# Work item:
Set down, please, exactly the lines below that run from the line with "You are a computer-use agent." to the line with "Instruction: Open the TYPE column filter", both lines included.

# Data for processing:
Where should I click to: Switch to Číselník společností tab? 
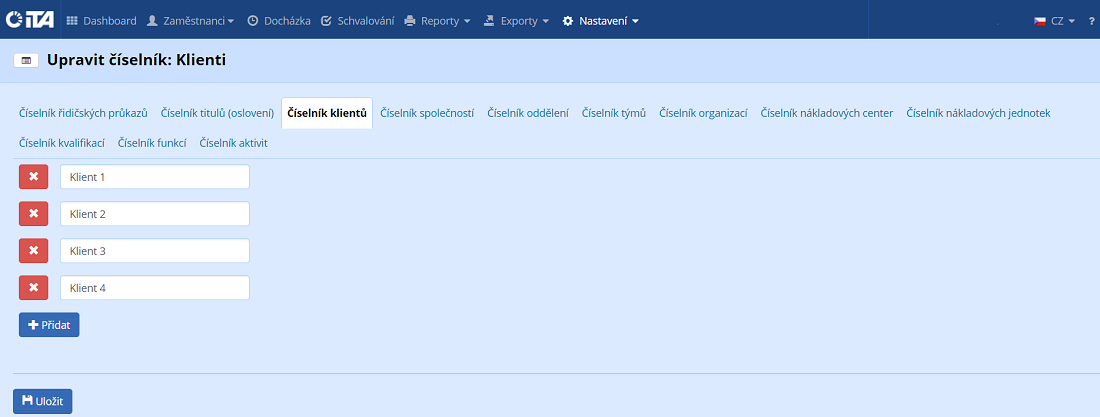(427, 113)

---

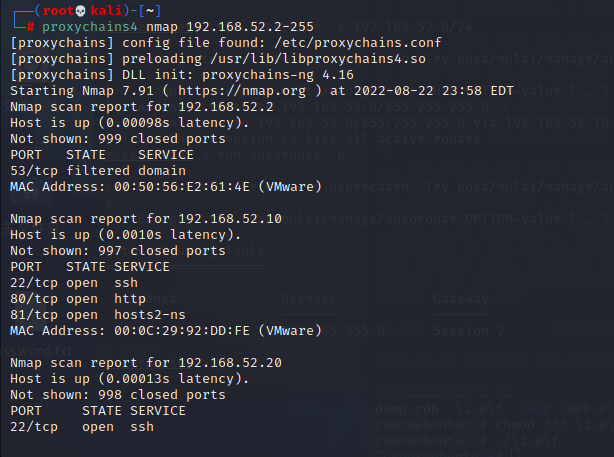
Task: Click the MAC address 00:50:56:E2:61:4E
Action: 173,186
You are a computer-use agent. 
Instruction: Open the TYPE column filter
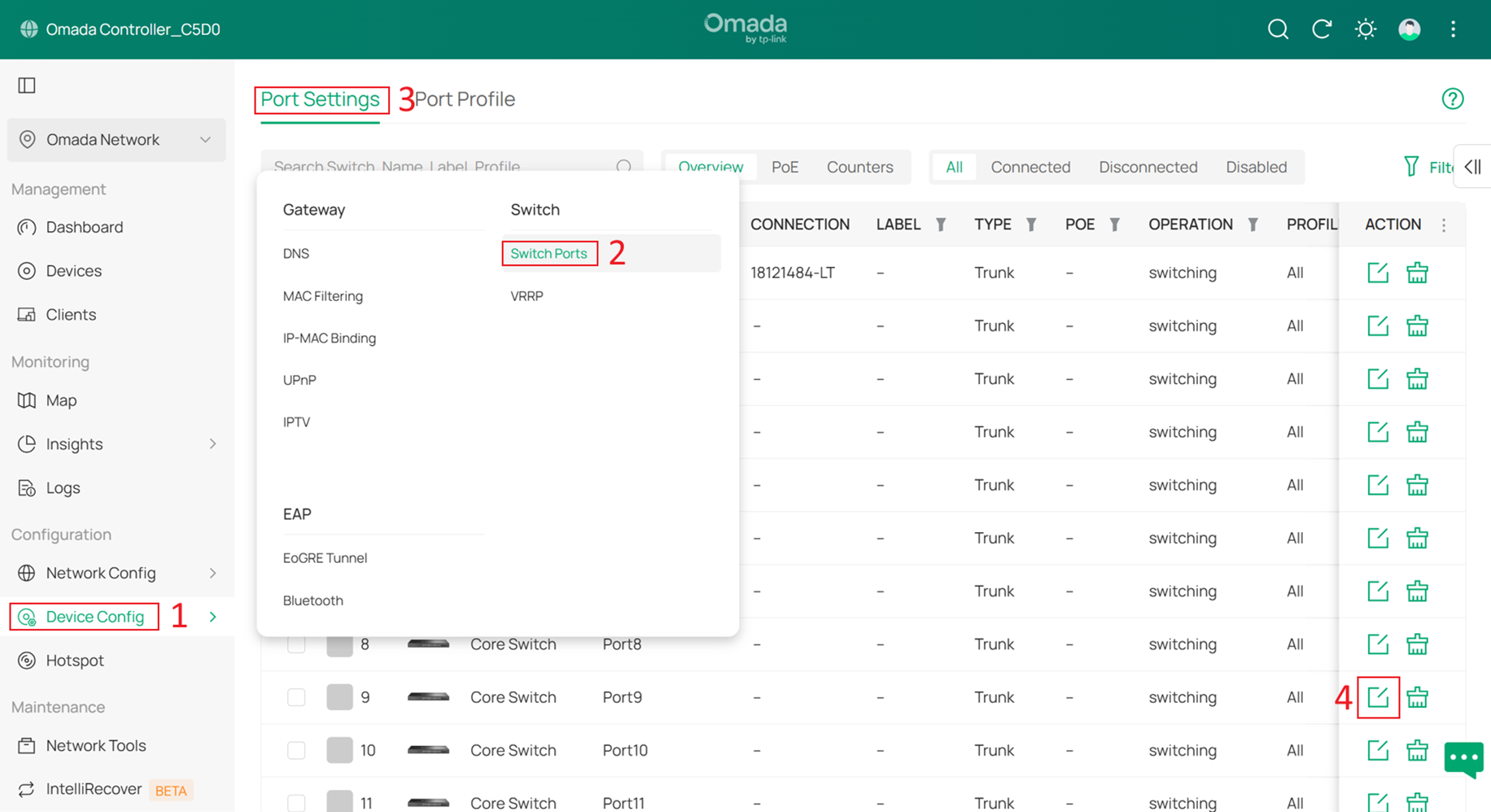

* * *

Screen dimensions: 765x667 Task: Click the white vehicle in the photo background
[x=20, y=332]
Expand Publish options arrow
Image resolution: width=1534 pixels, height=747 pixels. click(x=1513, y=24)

# Response to this task:
You are a computer-use agent. 
Instruction: Open the TYPE column filter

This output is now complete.